Restée veuve de bonne heure, Teresa, la mère s’en est allée vivre avec ses enfants dans un pauvre village de la sierra andine, Huanaco, où les petits ont poussé comme ils ont pu mais, depuis toujours Micaela a rêvé de faire du théâtre. Elle y tient tellement que sa mère finit par se laisser convaincre avec l’espoir que la petite réussira. Et tout le monde revient s’installer à Lima dans un logement exigu mais proche du Coliseo où Micaela commence à faire parler d’elle. Elle débute en même temps une carrière amoureuse fort active en compagnie d’un Français nommé Moteu qui, pour mieux filer avec elle le parfait amour, l’enlève et l’installe dans la calle del Huevo, assez mal famée mais qui présente l’avantage de ne pas renfermer de cancanières. Ce déménagement n’empêchera nullement « Miquita » de continuer à aider sa famille et en outre il lui assure la liberté.
Tout cela, Gamuzo le raconte à son vice-roi dont la première question sera pour demander qui est, à ce jour, l’amant en titre de la belle. Et Gamuzo de se tortiller en rougissant de façon fort explicite. Alors, don Manuel :
— Bien. Alors, mon bon, sachez ceci : « Son prochain amant ce sera moi… » Et comme Micaela achève justement une chanson, il se lève, applaudit à tout rompre immédiatement suivi par la salle entière.
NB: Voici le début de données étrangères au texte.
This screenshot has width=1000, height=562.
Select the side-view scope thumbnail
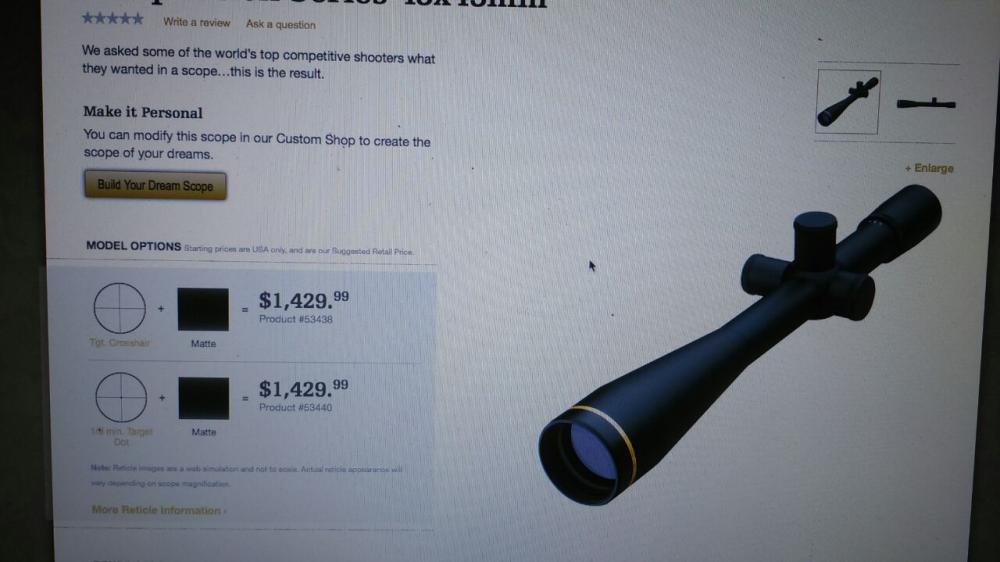[926, 103]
Le soir même, la Villegas soupait avec Son Excellence au grand regret du pauvre Gamuzo persuadé qu’il était temps pour lui de se chercher une autre douce amie. Néanmoins, la jeune femme connaissait assez les hommes et aussi son pouvoir pour ne pas céder aux premières sollicitations de son admirateur. Elle va faire tourner celui-là en bourrique tout vice-roi qu’il est et, soir après soir, la haute société de Lima va voir don Manuel de Amat se rendre au Coliseo pour y applaudir la dame de ses pensées. Quand on dit applaudir le terme est faible car notre amoureux mène dans sa loge une vie impossible : quand il ne frappe pas dans ses mains, il trépigne, il adresse des œillades assassines à la jeune femme, il bat la mesure, tape sur le sol avec sa canne quand il n’encourage pas Micaela à haute et intelligible voix. Bref, il fait scandale et plus encore, quand la représentation terminée, il emmène la jeune femme souper dans son palais escortée par des porteurs de flambeaux.
Il faut que cela cesse et Miquita est trop fine mouche pour ne pas le comprendre. Aussi accepte-t-elle enfin de « couronner la flamme de son amoureux » et, du même coup, la fort belle demeure qu’il lui offre dans le quartier de San Marcelà, résidence d’autant plus intéressante qu’un souterrain la relie au palais du vice-roi. Dès cet instant leur liaison va prendre un caractère officiel.